When Chinese travellers Faxian, Song Yun, and Xuanzang explored Afghanistan between the 5th and 7th centuries CE, they wrote numerous travelogues in which reliable information on Afghanistan was stored. They stated that Buddhism was practiced in different parts between the Amu Darya (Oxus River) in the north and the Indus River. However, they did not mention much about Hinduism although Song Yun did state that the Hephthalite rulers did not recognize Buddhism but "preached pseudo gods and killed animals for their meat".

=== Turk and Kabul Shahi, Zunbil dynasty (650–850 CE) ===
Before the Islamic conquest of Afghanistan, the territory was a religious sediment of Zoroastrianism, Zunbils, Hinduism and Buddhism.
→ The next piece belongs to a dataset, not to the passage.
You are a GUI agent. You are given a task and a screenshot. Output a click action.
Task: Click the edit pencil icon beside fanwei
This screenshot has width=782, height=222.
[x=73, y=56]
It was inhabited by various peoples, including Persians, Khalaj, Turks, and Pashtuns. Parts of the territory South of Hindu Kush were ruled by the Zunbils, offspring of the southern-Hephthalite. The eastern parts (Kabulistan) were controlled by the Turk Shahis.
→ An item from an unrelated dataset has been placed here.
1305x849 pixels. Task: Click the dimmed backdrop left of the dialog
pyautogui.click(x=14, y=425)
The Zunbil and Kabul Shahis were connected with the Indian subcontinent through Buddhism and Zun religions. The Zunbil kings worshipped a sun god by the name of Zun, from which they derived their name. André Wink writes that "the cult of Zun was primarily Hindu, not Buddhist or Zoroastrian", nonetheless he still mentions them having parallels with Tibetan Buddhism and Zoroastrianism in their rituals.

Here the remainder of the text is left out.